Can you honestly tell me that you think smoking is a personal failing, and that the reason more than twice as many Maori and Pacific Island people smoke is because they are somehow inferior, weaker, less worthy? That's what the personal denigration of smokers is implying, in case you were wondering what my point is. And I find that kind of disgusting in people who claim to be enlightened on such matters. I know it's easy to pick on smokers, I know it's simple to rationalise because smoking is indefensible, I know that we have institutional backing to try and discourage people from doing it. But to gleefully do it to a group that is becoming increasingly marginalised and consists more and more of people who are already suffering the effects of other marginalisations is a dangerous road to tread, and one that I will not associate myself with.

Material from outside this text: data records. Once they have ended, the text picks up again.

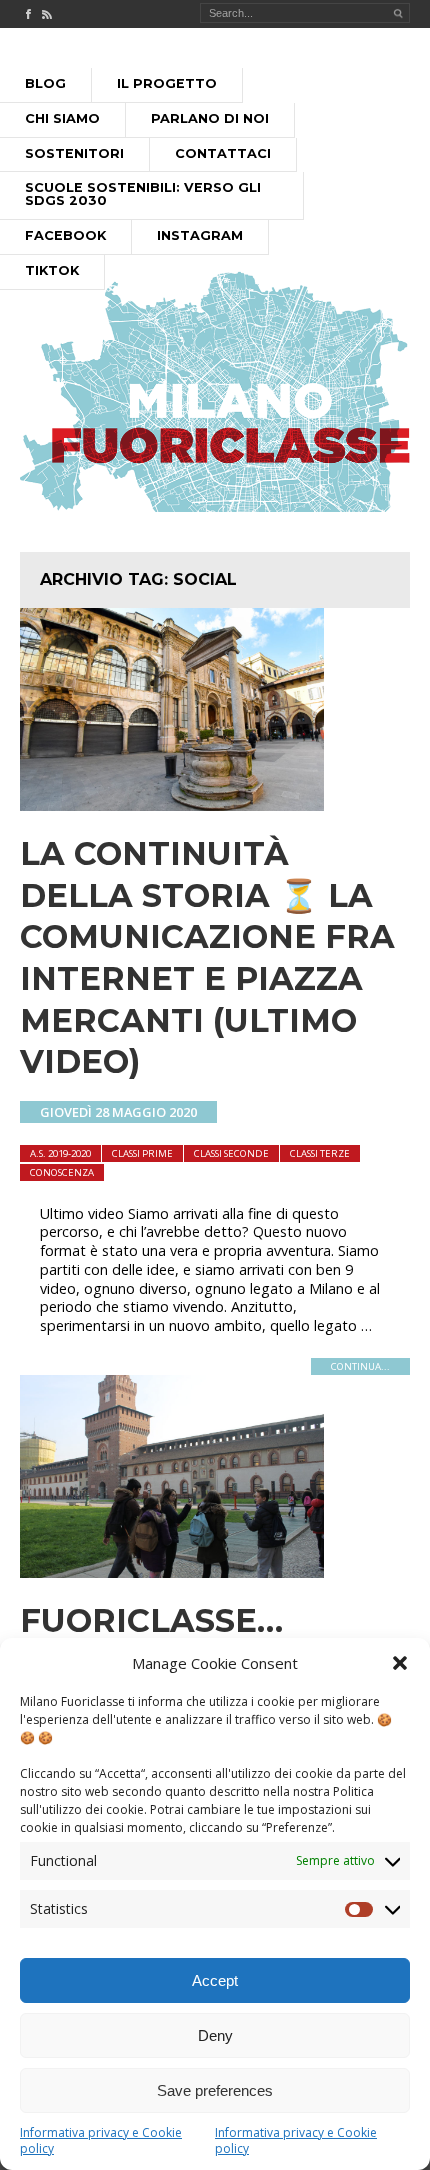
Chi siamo (62, 118)
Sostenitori (74, 153)
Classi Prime (142, 1153)
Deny (215, 2035)
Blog (45, 83)
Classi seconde (231, 1153)
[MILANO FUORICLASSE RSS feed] (47, 14)
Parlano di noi (210, 118)
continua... (360, 1366)
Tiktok (52, 270)
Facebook (65, 235)
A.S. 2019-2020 (60, 1153)
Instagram (200, 235)
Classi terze (320, 1153)
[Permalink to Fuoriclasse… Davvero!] (172, 1572)
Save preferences (215, 2090)
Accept (215, 1980)
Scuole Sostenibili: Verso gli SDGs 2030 (143, 194)
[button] (400, 1663)
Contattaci (223, 153)
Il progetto (167, 83)
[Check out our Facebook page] (28, 14)
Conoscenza (62, 1172)
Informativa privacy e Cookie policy (101, 2140)
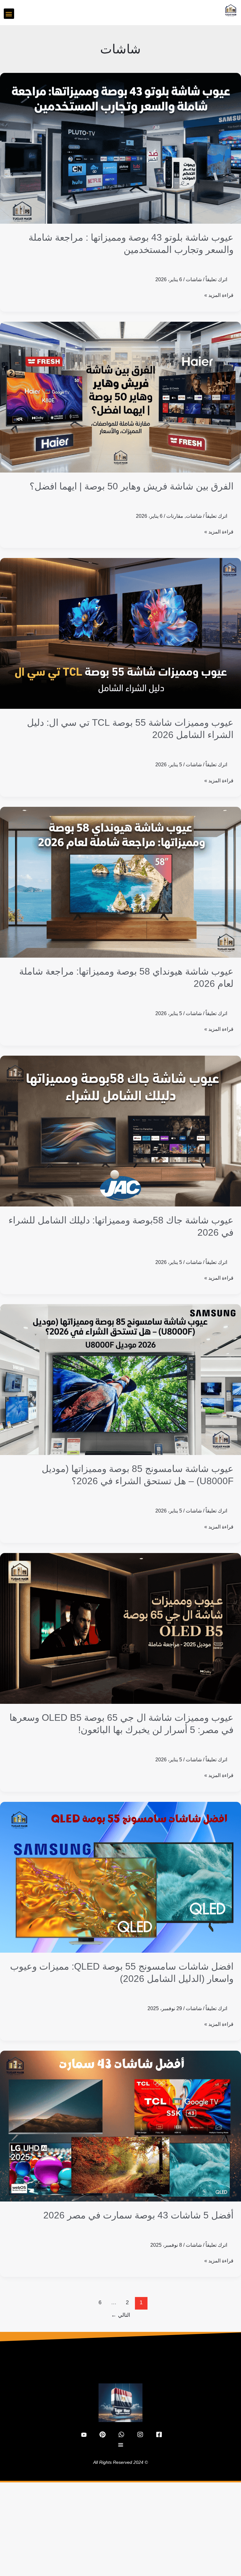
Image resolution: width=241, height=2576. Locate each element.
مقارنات (174, 516)
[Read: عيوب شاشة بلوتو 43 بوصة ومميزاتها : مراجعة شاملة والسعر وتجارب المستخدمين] (120, 148)
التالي (120, 2315)
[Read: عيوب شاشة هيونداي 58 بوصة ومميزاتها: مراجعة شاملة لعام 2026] (120, 882)
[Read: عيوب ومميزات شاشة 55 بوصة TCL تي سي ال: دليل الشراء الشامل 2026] (120, 633)
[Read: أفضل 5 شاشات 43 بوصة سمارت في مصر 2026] (120, 2126)
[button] (9, 13)
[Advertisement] (120, 2529)
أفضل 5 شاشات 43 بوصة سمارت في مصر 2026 (138, 2215)
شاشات (194, 279)
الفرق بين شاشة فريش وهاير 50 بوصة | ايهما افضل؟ (131, 486)
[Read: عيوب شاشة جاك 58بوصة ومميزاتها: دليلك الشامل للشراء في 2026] (120, 1131)
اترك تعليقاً (216, 279)
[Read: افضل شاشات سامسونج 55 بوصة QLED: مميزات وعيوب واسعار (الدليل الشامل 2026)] (120, 1877)
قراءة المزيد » (218, 294)
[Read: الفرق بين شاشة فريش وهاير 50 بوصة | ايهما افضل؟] (120, 397)
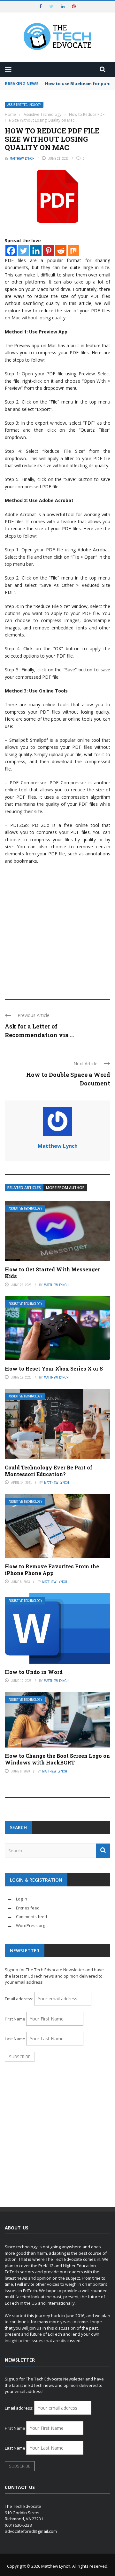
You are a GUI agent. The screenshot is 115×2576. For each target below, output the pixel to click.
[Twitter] (23, 250)
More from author (65, 1187)
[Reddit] (60, 250)
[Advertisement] (57, 929)
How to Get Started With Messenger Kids (52, 1272)
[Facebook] (11, 250)
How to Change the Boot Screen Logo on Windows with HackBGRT (57, 1759)
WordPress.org (30, 1925)
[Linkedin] (36, 250)
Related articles (24, 1187)
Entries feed (28, 1908)
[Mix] (73, 250)
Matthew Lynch (22, 158)
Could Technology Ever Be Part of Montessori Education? (48, 1470)
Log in (21, 1899)
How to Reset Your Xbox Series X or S (54, 1368)
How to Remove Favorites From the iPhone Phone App (52, 1569)
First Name (15, 2019)
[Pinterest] (48, 250)
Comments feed (31, 1916)
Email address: (19, 1999)
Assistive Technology (24, 105)
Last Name (15, 2039)
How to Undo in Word (34, 1671)
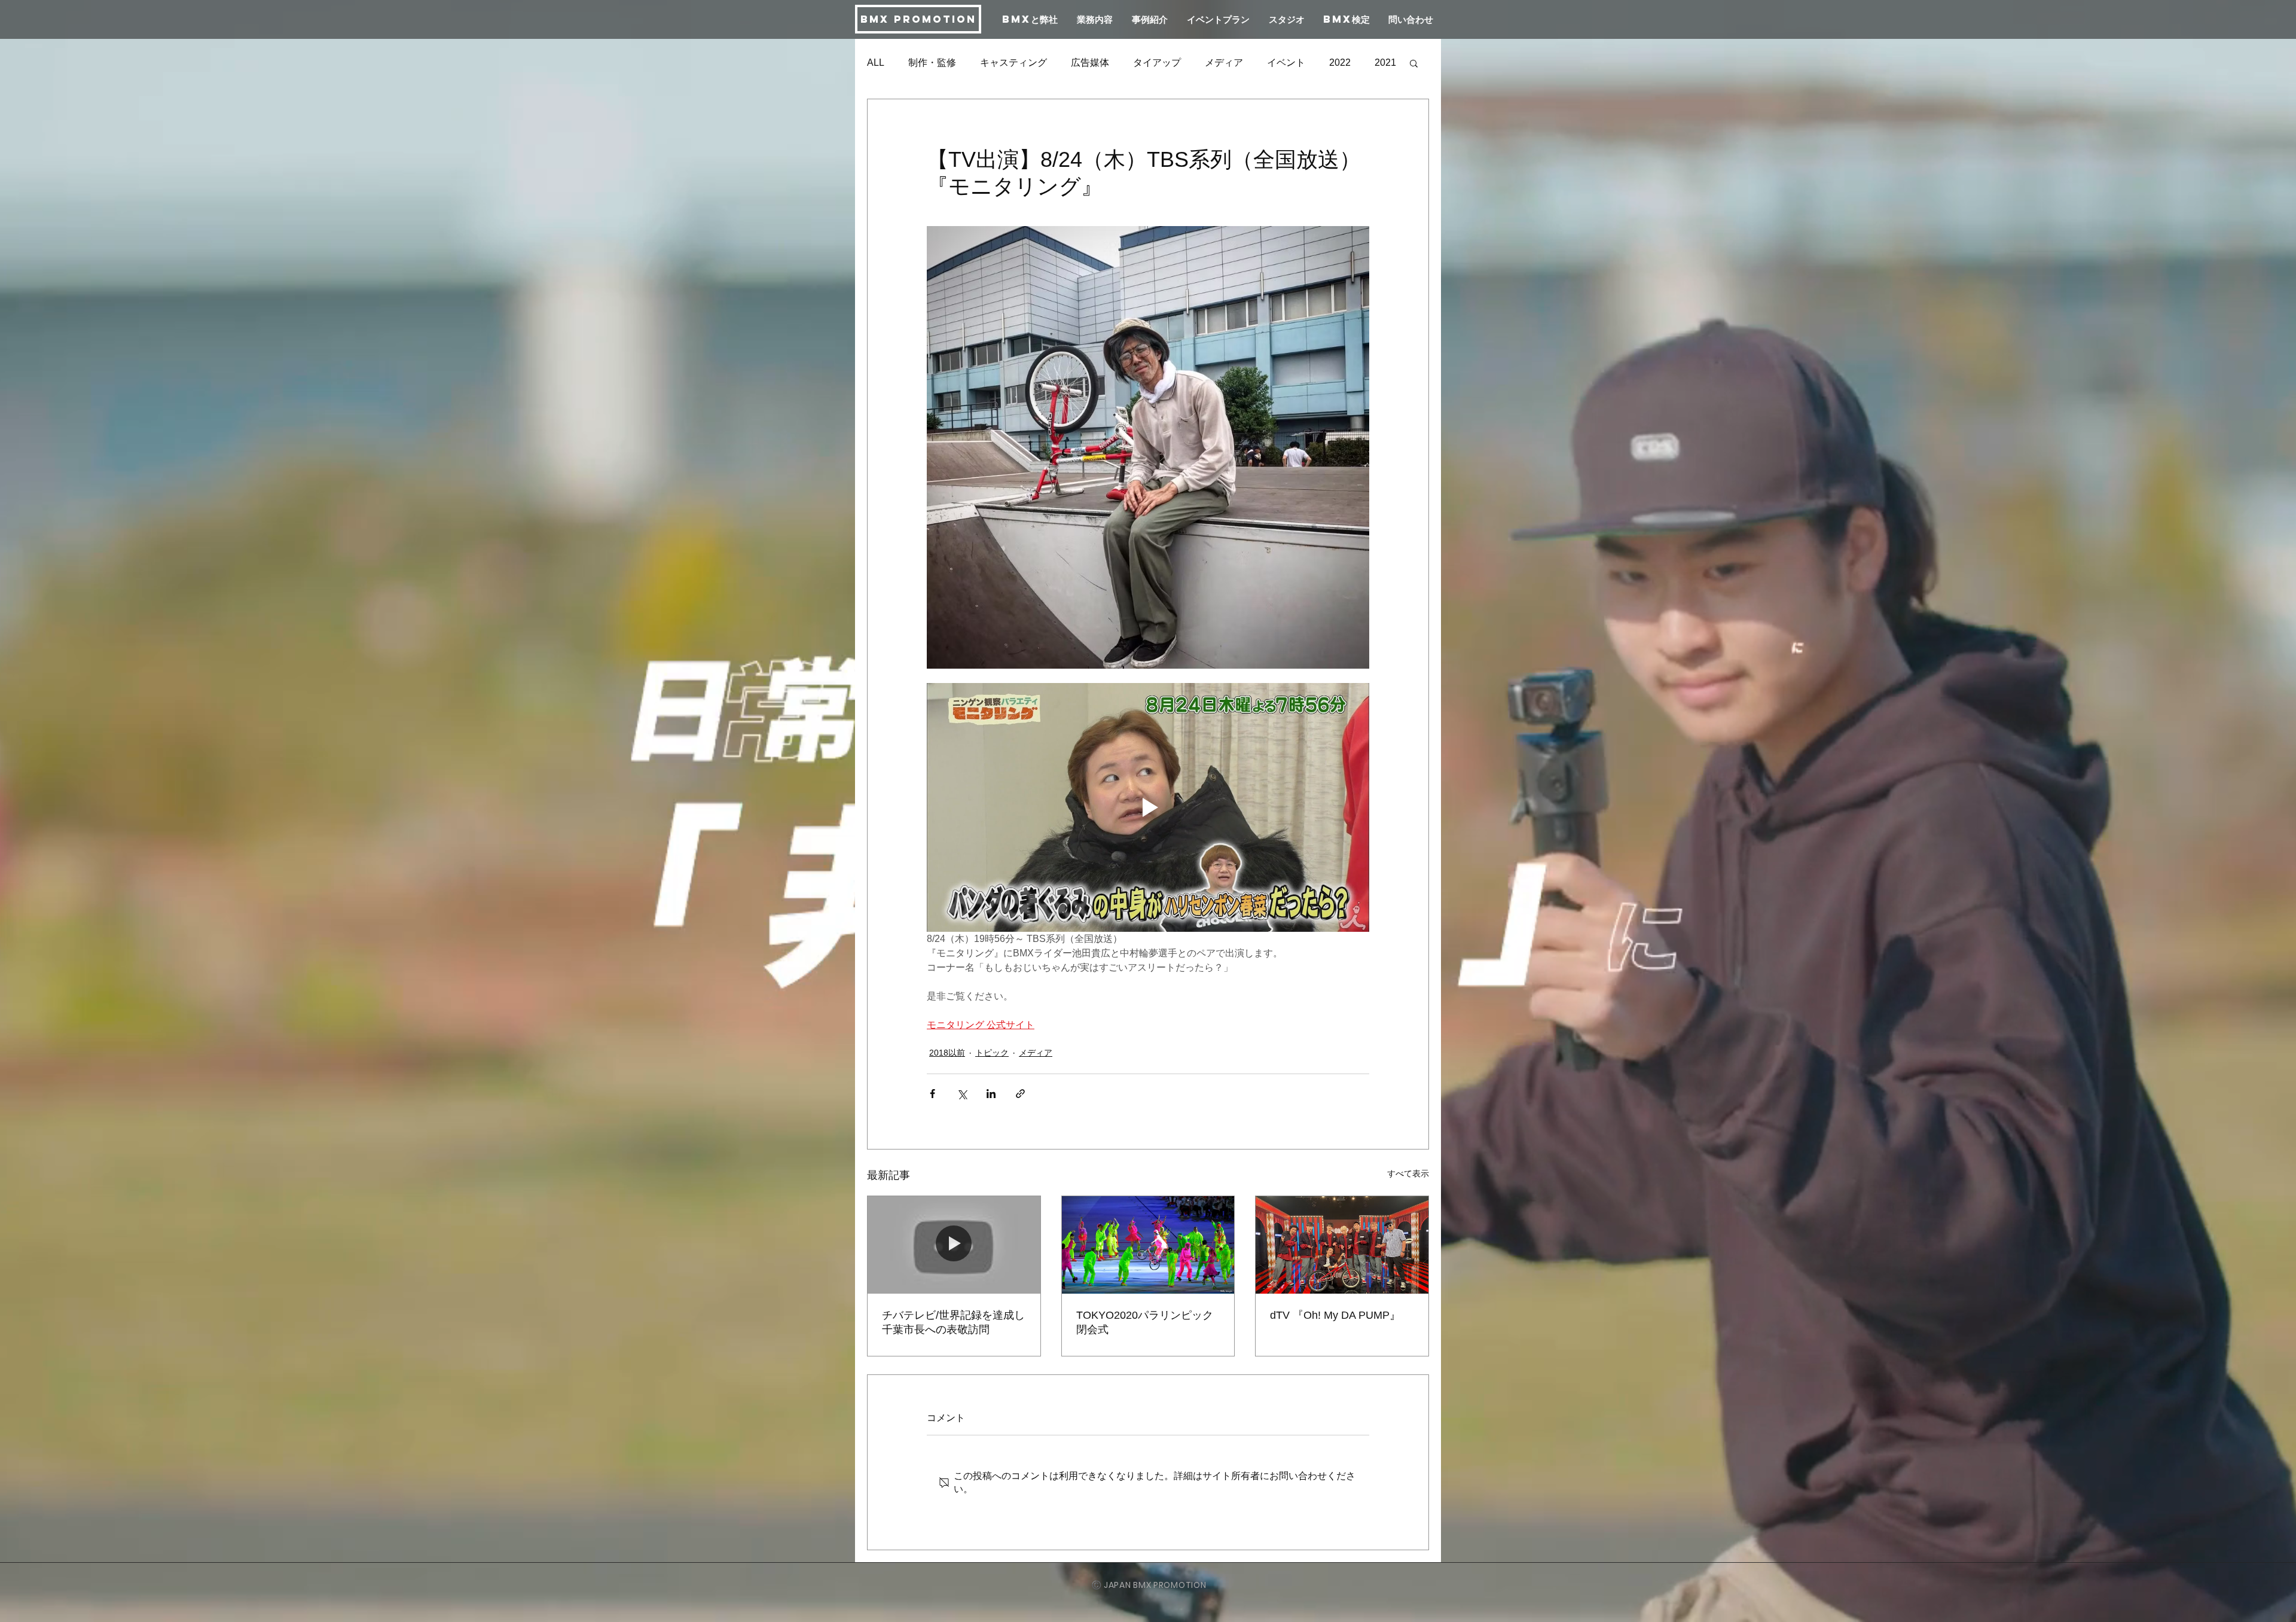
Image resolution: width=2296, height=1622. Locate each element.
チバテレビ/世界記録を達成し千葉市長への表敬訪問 (953, 1322)
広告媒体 (1090, 62)
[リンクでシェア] (1020, 1093)
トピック (992, 1052)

I said I wouldn't be a dick about smoking when I gave up, and I really wish some other people would stop being dicks about it too. It's not helping.
tl;dr We all know smoking is unhealthy, that doesn't make it ok to be gleefully mean to smokers.
Um, yeah. I guess I have Opinions on this matter.
* Ask me about how association with a group has been used to construct societal response to drugs throughout recent history, go on, you know you want to.